Provided information section start

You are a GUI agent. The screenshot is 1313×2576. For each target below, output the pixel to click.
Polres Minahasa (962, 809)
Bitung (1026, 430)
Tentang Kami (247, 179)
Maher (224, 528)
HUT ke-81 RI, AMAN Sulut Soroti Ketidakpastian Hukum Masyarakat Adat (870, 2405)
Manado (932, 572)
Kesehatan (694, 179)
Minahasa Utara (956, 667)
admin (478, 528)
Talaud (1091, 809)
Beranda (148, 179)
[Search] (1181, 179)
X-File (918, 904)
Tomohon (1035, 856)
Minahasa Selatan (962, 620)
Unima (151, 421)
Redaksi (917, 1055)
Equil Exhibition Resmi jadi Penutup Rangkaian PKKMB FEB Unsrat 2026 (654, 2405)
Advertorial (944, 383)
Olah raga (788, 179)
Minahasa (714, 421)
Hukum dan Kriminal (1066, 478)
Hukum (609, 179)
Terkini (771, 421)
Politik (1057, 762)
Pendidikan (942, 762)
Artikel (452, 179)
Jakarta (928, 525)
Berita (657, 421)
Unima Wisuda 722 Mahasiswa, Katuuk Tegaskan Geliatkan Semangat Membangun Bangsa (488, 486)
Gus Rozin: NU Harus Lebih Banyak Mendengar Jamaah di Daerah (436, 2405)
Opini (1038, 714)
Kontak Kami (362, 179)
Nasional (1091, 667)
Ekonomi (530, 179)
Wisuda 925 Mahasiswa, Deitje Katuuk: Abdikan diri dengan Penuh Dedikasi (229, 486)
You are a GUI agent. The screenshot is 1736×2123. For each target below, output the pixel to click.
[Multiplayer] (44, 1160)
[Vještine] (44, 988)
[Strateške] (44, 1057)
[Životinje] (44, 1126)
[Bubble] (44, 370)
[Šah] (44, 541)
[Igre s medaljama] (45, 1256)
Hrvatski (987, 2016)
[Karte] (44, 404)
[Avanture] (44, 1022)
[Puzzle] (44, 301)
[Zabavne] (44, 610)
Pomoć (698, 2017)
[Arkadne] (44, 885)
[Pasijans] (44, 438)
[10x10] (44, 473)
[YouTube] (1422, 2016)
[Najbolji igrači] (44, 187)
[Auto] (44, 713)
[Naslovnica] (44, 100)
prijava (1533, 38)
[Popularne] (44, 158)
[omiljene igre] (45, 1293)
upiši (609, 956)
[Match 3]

Provided information section end

**How to complete this task**
Looking at the records above, how many lines include "Minahasa"? Please give the number and nothing more.

**Exercise solution**
4